Data to examine: Begin

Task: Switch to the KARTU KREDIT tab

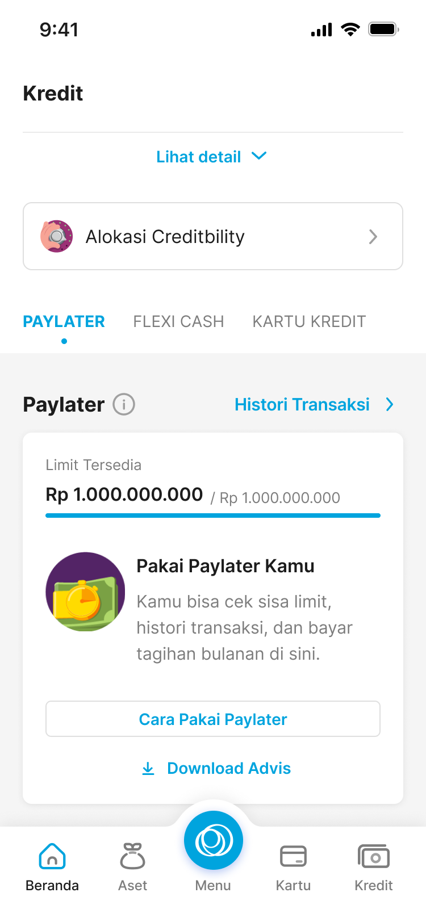Action: (309, 321)
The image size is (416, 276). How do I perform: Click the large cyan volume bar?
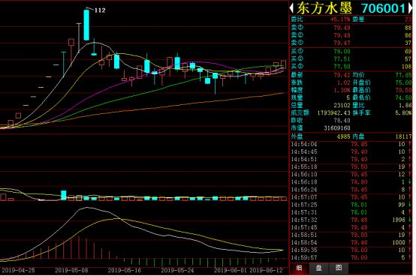coord(64,195)
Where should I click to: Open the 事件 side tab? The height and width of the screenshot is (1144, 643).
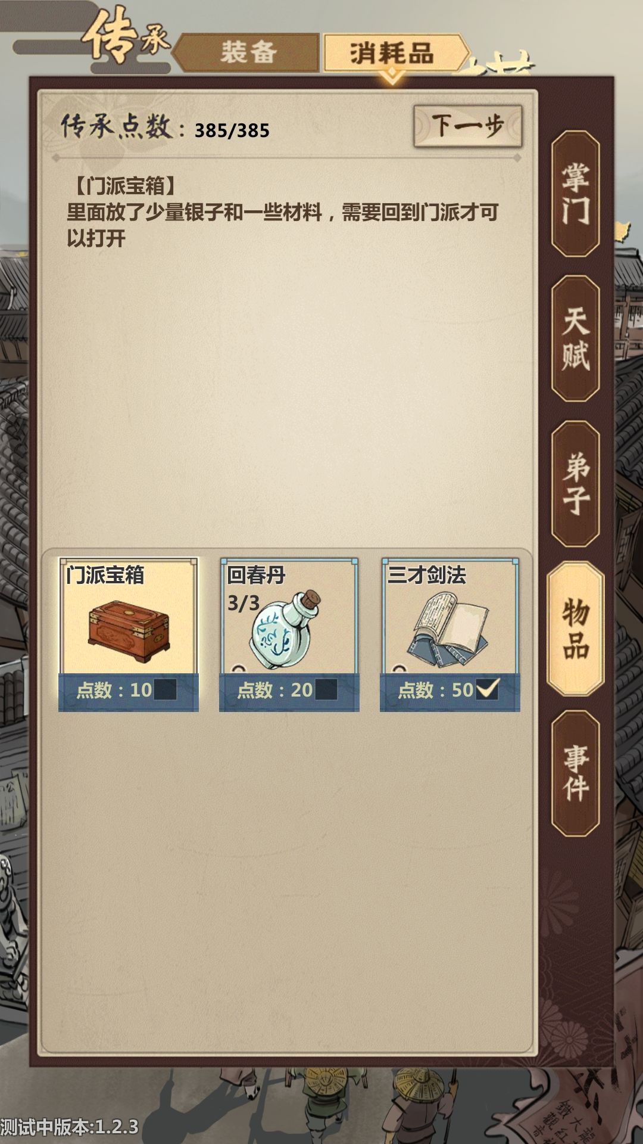point(575,773)
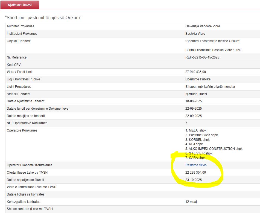This screenshot has height=213, width=260.
Task: Select the limit fund value 27 910 435,00
Action: click(195, 72)
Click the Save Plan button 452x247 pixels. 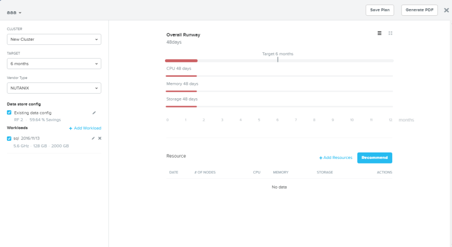tap(380, 10)
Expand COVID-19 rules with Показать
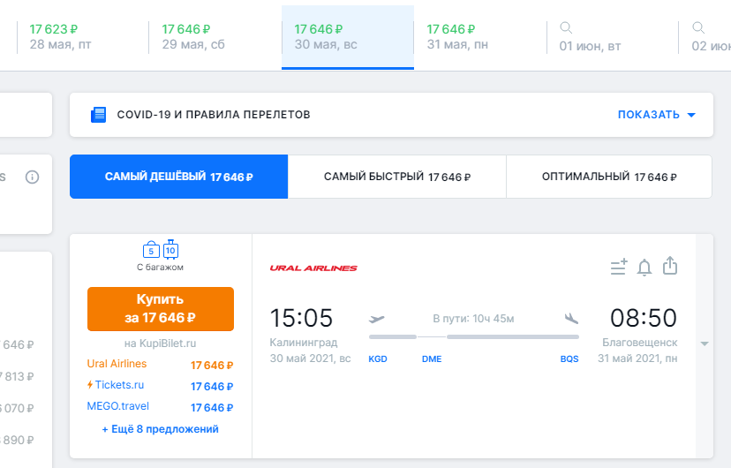The width and height of the screenshot is (731, 468). point(657,115)
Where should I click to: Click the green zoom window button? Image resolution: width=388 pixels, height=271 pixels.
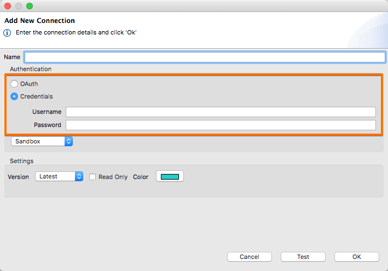[30, 6]
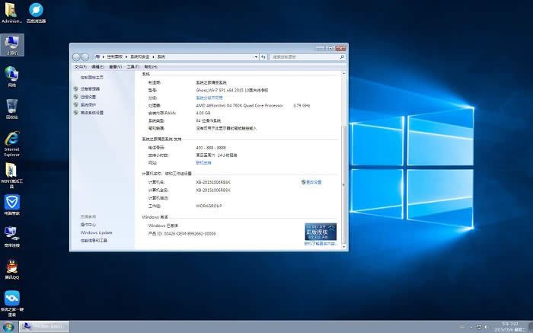
Task: Click the Start button on taskbar
Action: click(x=9, y=326)
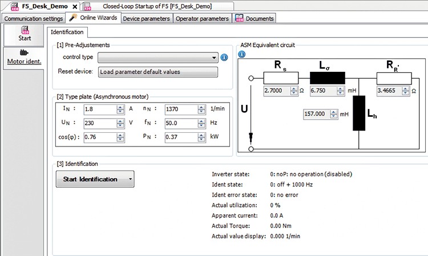The height and width of the screenshot is (256, 428).
Task: Close the F5_Desk_Demo tab
Action: [x=74, y=6]
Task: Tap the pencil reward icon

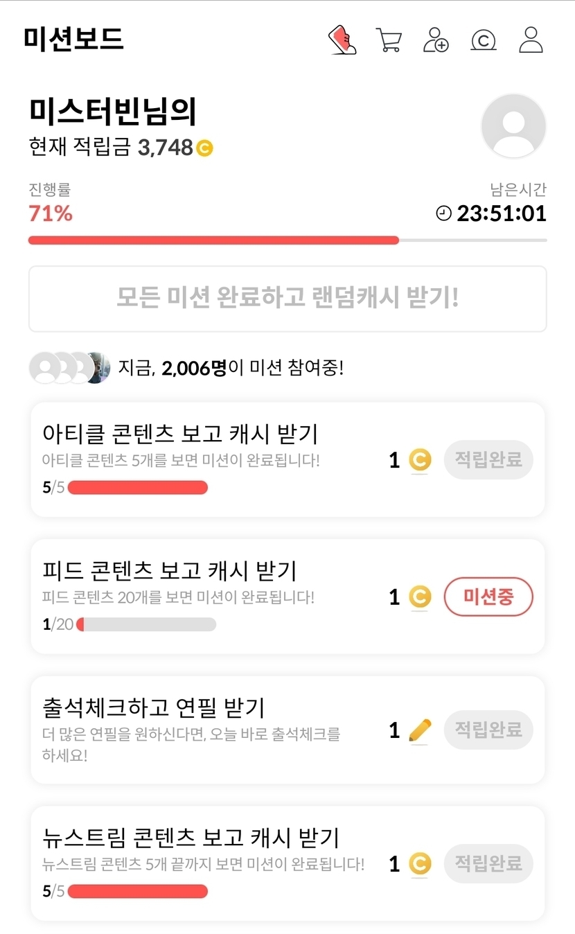Action: pos(420,730)
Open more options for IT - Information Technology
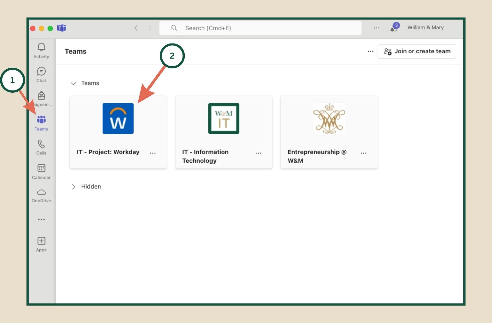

Data to examine: End

■ **Task**: Exactly as they stand, write the lines from the one holding "Expand COVID-19 rules with Показать" to the end of the material, both ends included. Do not copy the pictures.

■ **Result for this task**:
Expand COVID-19 rules with Показать
The width and height of the screenshot is (731, 468). point(657,115)
Where should I click to: Click the green zoom window button? Image resolution: width=388 pixels, height=271 pixels.
[30, 6]
Task: Click the Start button on taskbar
Action: click(x=9, y=326)
The height and width of the screenshot is (256, 428).
Task: Close the F5_Desk_Demo tab
Action: [x=74, y=6]
Task: Tap the pencil reward icon

Action: pos(420,730)
Open more options for IT - Information Technology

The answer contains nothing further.